Ficus faulkneriana
- Conservation status: Vulnerable (IUCN 3.1)

Scientific classification
- Kingdom: Plantae
- Clade: Tracheophytes
- Clade: Angiosperms
- Clade: Eudicots
- Clade: Rosids
- Order: Rosales
- Family: Moraceae
- Genus: Ficus
- Subgenus: F. subg. Urostigma
- Species: F. faulkneriana
- Binomial name: Ficus faulkneriana C.C.Berg

= Ficus faulkneriana =

- Authority: C.C.Berg
- Conservation status: VU

Species of fig

Ficus faulkneriana is a species of strangler fig in the family Moraceae native to Africa.

==Distribution==
The tree is endemic to coastal Kenya and Tanzania, and in the Usambara Mountains of Tanzania, in tropical East Africa.
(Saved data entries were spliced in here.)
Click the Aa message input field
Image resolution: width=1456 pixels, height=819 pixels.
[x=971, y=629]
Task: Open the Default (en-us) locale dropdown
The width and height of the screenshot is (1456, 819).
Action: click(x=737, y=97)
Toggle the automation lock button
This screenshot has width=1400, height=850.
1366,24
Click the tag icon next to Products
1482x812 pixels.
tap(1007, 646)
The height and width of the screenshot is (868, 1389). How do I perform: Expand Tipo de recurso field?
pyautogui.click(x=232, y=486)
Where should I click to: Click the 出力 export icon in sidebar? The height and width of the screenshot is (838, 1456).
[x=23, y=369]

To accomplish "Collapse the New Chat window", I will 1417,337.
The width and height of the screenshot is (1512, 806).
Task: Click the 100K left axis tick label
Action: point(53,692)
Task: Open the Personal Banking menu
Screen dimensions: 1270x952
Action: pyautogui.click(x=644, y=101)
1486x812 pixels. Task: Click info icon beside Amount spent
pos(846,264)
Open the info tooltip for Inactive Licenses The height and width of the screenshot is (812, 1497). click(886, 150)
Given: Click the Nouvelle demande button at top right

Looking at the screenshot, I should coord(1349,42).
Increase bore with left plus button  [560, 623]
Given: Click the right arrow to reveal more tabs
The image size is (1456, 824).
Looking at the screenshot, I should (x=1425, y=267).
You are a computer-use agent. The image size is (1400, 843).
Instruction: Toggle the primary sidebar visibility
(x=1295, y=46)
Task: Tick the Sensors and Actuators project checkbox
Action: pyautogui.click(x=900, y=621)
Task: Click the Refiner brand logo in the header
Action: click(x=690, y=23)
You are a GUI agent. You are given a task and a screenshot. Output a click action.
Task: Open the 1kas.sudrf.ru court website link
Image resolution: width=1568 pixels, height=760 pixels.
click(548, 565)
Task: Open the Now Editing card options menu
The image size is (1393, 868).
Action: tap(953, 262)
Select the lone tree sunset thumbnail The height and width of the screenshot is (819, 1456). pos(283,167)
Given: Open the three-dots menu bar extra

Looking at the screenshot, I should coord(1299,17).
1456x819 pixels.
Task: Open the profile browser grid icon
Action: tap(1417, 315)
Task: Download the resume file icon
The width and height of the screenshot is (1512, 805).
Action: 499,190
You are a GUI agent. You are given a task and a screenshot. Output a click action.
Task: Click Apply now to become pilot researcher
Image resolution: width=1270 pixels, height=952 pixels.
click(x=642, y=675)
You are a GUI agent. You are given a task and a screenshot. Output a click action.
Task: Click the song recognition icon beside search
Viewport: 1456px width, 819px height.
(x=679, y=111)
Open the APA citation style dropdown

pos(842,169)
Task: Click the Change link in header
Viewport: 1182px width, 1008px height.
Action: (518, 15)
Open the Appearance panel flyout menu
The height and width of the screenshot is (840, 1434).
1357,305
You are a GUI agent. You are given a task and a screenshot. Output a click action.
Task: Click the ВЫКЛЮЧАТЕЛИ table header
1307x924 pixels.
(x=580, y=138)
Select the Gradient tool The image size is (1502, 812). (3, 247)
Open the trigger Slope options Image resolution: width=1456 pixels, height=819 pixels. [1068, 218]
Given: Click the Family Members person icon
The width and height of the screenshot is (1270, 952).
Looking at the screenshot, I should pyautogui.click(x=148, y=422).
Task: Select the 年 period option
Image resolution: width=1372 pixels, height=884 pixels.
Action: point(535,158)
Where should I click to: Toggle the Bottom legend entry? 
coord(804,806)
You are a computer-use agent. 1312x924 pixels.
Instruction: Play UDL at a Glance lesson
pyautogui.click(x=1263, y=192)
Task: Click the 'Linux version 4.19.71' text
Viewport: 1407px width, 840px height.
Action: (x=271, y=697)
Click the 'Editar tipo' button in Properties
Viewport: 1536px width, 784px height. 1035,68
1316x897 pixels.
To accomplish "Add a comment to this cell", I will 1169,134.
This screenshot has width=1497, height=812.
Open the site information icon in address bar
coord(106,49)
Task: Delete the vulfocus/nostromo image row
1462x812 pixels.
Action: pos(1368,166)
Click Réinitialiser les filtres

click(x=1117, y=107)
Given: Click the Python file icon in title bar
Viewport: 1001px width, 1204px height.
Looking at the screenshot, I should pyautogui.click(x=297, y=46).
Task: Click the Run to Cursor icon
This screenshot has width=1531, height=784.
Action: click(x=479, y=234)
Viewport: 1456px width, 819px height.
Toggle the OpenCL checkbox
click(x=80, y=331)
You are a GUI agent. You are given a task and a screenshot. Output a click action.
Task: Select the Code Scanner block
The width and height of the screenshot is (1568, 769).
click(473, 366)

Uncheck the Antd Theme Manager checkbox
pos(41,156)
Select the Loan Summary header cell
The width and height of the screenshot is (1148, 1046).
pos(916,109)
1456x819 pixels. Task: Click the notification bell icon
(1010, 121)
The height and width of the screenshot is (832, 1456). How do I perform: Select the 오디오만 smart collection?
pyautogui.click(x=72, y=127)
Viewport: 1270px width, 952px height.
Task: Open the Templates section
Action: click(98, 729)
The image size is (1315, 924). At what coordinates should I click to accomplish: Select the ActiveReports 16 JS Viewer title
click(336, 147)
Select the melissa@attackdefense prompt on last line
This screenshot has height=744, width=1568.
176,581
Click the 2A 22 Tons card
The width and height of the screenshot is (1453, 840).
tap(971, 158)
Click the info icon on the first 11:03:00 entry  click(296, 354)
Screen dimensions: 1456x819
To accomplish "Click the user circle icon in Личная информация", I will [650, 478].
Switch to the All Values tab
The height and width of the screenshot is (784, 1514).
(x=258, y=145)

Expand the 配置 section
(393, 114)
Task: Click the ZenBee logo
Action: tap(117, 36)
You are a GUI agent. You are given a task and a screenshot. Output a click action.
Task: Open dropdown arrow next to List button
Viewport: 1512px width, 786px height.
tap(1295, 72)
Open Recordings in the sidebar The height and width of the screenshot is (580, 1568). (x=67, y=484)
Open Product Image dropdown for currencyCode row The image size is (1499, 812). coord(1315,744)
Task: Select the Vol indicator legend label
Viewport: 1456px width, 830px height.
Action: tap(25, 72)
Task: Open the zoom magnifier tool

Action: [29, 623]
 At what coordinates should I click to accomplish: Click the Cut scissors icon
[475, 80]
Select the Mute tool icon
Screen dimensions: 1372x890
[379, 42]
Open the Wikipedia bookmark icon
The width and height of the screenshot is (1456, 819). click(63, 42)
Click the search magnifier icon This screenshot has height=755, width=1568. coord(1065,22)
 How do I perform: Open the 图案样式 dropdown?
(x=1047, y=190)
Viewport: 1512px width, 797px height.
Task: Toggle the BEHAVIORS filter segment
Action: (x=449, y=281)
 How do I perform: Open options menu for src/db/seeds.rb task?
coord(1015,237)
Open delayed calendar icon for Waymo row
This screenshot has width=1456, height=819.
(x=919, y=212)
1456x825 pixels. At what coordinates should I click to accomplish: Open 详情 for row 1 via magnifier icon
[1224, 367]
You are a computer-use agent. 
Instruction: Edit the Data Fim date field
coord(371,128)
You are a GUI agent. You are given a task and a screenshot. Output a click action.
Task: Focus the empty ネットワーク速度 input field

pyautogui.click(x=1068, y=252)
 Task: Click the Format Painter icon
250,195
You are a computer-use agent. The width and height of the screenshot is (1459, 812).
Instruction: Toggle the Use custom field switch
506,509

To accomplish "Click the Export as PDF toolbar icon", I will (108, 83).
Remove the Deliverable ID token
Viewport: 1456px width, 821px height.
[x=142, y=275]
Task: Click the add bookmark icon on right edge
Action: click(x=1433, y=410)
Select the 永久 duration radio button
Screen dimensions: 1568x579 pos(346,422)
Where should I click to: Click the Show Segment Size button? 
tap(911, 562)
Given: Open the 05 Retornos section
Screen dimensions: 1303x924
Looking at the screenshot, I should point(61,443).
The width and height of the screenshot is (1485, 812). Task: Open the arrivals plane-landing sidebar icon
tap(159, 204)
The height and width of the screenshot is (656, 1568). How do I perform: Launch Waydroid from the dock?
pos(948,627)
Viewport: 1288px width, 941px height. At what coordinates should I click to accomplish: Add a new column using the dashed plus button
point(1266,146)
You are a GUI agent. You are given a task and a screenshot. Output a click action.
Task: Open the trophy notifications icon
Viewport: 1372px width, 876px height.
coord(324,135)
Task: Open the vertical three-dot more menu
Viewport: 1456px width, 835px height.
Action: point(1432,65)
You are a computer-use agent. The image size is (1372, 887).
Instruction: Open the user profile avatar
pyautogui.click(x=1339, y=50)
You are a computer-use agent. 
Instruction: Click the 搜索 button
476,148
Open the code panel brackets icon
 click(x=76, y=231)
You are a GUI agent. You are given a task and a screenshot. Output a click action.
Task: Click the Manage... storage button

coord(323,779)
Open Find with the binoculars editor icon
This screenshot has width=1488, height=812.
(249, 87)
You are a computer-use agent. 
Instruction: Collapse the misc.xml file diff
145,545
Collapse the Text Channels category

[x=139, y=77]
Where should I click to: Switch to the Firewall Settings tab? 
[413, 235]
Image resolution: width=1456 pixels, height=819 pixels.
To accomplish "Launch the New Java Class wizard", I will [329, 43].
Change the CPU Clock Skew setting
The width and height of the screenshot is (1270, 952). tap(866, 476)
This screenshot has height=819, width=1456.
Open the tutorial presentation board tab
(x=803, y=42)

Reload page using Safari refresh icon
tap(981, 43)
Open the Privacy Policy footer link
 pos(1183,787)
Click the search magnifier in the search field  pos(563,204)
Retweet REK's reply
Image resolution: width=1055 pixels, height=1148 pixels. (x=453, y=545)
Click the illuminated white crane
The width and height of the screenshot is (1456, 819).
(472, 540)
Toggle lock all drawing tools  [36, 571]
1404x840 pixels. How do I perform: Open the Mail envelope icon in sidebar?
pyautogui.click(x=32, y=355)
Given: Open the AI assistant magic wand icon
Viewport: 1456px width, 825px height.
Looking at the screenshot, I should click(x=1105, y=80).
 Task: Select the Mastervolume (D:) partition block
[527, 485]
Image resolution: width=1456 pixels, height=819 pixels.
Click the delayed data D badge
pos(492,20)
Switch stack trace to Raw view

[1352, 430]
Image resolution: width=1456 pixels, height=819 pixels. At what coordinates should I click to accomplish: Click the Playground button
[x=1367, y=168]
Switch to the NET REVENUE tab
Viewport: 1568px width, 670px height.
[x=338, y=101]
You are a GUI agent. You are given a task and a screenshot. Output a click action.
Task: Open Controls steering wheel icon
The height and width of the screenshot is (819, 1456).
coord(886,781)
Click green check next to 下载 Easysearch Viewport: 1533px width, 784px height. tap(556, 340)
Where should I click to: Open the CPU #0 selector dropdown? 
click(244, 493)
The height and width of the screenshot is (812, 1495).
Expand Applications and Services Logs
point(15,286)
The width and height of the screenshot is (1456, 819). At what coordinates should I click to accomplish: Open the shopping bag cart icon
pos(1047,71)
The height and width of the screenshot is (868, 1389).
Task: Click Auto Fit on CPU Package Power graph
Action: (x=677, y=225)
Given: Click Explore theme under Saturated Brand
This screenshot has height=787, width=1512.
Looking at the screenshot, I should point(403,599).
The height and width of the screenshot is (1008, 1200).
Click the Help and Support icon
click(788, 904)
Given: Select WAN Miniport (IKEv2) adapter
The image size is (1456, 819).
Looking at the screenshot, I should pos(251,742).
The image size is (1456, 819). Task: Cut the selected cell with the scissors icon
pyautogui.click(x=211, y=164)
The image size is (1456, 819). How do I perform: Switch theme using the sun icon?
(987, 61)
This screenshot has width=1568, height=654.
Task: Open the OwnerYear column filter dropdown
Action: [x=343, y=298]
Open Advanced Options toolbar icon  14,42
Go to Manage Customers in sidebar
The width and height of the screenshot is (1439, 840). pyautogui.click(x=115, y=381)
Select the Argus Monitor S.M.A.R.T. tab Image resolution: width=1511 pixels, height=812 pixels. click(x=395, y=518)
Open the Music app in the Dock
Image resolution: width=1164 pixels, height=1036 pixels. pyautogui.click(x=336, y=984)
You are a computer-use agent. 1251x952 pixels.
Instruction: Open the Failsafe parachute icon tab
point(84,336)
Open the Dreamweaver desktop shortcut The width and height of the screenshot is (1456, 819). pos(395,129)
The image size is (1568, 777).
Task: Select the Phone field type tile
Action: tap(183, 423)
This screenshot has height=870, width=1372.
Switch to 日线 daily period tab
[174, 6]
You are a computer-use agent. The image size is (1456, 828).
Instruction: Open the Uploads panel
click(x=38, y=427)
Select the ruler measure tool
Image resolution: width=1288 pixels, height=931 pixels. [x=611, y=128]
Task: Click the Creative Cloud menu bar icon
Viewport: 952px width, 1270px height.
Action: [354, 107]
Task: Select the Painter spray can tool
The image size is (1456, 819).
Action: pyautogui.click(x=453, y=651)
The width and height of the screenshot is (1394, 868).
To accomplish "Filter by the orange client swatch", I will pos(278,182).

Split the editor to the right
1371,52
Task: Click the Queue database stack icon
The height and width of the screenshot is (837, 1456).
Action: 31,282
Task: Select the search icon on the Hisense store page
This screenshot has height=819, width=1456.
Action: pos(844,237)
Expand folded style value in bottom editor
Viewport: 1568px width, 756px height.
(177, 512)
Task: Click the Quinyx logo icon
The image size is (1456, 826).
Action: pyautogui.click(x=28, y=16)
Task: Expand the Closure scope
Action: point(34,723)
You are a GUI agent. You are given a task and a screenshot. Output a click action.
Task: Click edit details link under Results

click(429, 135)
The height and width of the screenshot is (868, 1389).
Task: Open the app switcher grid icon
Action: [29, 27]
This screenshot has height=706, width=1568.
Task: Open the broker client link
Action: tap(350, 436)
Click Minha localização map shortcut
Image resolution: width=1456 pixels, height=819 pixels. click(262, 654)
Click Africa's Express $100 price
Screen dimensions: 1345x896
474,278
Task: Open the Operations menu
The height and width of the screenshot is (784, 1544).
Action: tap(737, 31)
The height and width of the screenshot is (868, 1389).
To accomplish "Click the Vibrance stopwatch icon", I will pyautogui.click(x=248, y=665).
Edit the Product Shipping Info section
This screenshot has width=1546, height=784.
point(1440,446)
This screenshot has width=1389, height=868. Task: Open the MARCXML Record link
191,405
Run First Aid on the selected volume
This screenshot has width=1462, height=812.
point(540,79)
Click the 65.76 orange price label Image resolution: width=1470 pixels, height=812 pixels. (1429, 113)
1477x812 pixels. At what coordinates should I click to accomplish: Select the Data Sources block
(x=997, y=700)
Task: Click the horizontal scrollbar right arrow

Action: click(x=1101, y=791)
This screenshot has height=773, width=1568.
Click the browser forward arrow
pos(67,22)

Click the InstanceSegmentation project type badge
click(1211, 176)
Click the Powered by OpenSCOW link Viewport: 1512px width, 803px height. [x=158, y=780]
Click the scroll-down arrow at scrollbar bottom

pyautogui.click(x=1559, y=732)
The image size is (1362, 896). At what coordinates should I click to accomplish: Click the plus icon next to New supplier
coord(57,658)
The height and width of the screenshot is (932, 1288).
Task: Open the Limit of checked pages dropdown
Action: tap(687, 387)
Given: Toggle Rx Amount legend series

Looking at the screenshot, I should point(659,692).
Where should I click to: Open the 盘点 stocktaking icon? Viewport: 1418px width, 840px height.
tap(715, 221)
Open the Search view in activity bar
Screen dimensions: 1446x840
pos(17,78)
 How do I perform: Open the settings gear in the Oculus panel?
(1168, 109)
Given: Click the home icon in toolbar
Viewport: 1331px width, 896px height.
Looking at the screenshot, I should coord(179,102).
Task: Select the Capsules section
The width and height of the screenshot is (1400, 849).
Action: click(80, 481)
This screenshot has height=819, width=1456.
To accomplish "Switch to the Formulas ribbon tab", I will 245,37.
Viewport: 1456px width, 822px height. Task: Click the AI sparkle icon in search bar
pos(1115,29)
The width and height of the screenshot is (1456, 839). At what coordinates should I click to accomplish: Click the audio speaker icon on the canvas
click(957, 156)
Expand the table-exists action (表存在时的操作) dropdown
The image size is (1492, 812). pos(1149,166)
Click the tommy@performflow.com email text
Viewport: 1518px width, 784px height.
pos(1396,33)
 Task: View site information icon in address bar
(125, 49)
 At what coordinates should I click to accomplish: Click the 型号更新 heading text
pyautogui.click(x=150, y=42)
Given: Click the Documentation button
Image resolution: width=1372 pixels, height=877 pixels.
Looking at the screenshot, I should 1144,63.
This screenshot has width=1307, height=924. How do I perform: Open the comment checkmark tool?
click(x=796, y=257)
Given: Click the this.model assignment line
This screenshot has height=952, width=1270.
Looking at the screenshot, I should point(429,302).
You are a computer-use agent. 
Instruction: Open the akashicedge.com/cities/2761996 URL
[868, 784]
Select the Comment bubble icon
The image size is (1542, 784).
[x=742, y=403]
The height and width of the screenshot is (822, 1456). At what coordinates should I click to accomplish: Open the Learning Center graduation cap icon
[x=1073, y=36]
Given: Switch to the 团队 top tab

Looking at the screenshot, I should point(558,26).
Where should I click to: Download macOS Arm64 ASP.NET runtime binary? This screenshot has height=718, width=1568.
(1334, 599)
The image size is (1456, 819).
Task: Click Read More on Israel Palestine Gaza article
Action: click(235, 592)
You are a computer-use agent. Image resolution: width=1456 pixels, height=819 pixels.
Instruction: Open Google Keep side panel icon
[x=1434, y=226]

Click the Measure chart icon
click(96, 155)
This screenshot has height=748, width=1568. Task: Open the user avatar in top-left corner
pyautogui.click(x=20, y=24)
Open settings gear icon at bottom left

It is found in coastal woodland and wooded grassland habitats.

==Description==
The Ficus faulkneriana grows up to 30 m in height.

It is an IUCN Red Listed Vulnerable species, threatened by habitat loss from land use conversion to agriculture. It is protected within Shimba Hills National Reserve, Gongoni Forest Reserve, and Amani Nature Reserve.